*** Quoted passage Section Begins ***

Late Saturday, Earl's center was moving north-northeast at 46 mph.
Earl dulled quickly over the course of 36 hours. By midday Friday, it had dropped to a Category 1 storm - down from a fearsome Category 4 with 145 mph winds a day earlier. At 11 p.m., it was downgraded to a tropical storm, then into a post-tropical storm late Saturday evening.
Officials planned to survey the damage from the storm at daybreak, but early reports showed only a few hundred power outages, a handful of downed power lines and isolated flooding in Massachusetts.
Earl swooped into New England waters Friday night as a tropical storm with winds of 70 mph after sideswiping North Carolina's Outer Banks, where it caused flooding but no injuries and little damage. The rain it brought to Cape Cod, Nantucket Island and Martha's Vineyard was more typical of the nor'easters that residents have been dealing with for generations - except this one disrupted the unofficial last weekend of summer.

*** Quoted passage Section Ends ***
*** Given information Section Begins ***

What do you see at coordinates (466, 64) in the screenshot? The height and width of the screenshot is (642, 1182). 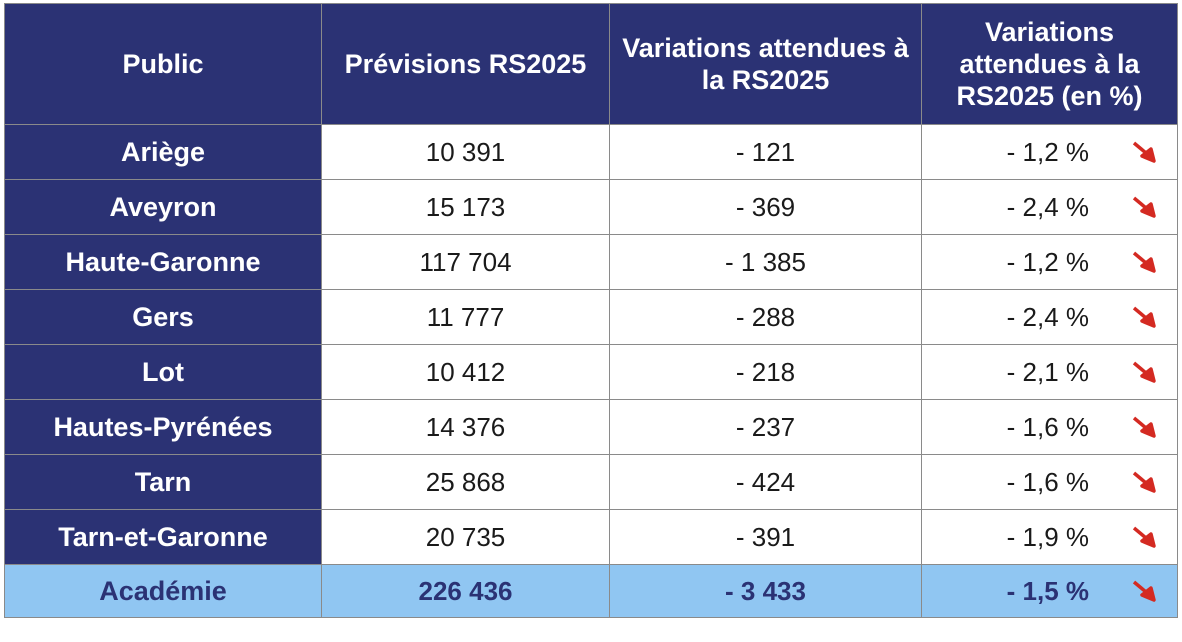 I see `header-previsions: Prévisions RS2025` at bounding box center [466, 64].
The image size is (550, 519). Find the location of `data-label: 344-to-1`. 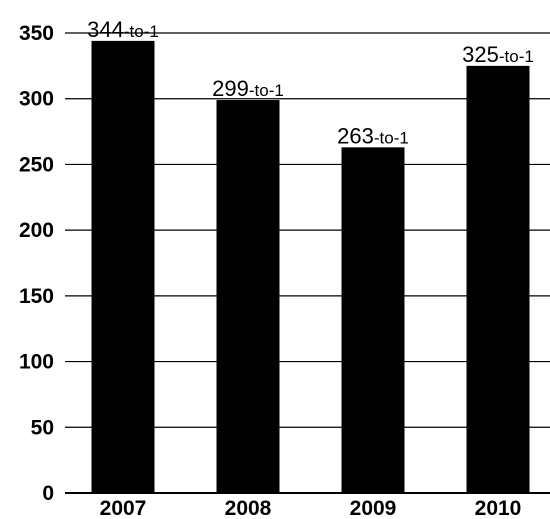

data-label: 344-to-1 is located at coordinates (123, 30).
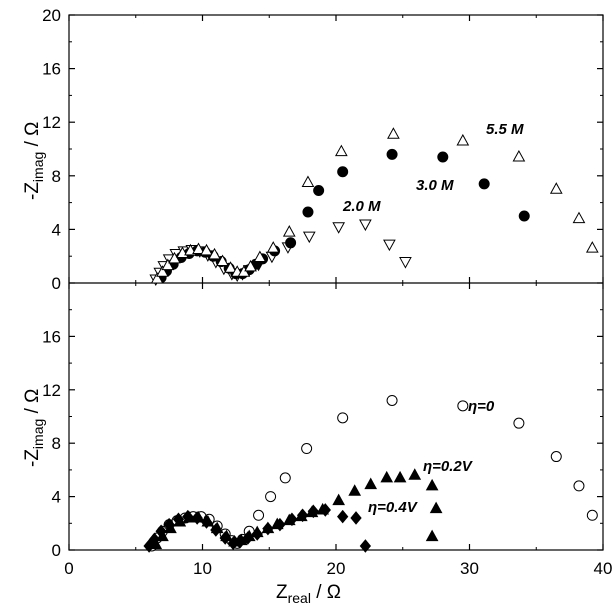 This screenshot has height=607, width=616. Describe the element at coordinates (52, 16) in the screenshot. I see `y-tick-label: 20` at that location.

*** Given information Section Ends ***

> **Task item**
Reproduce word for word the part of the Hurricane Earl report starting with "Late Saturday, Earl's" and going on through "late Saturday evening.".

> **Solution to the problem**
Late Saturday, Earl's center was moving north-northeast at 46 mph.
Earl dulled quickly over the course of 36 hours. By midday Friday, it had dropped to a Category 1 storm - down from a fearsome Category 4 with 145 mph winds a day earlier. At 11 p.m., it was downgraded to a tropical storm, then into a post-tropical storm late Saturday evening.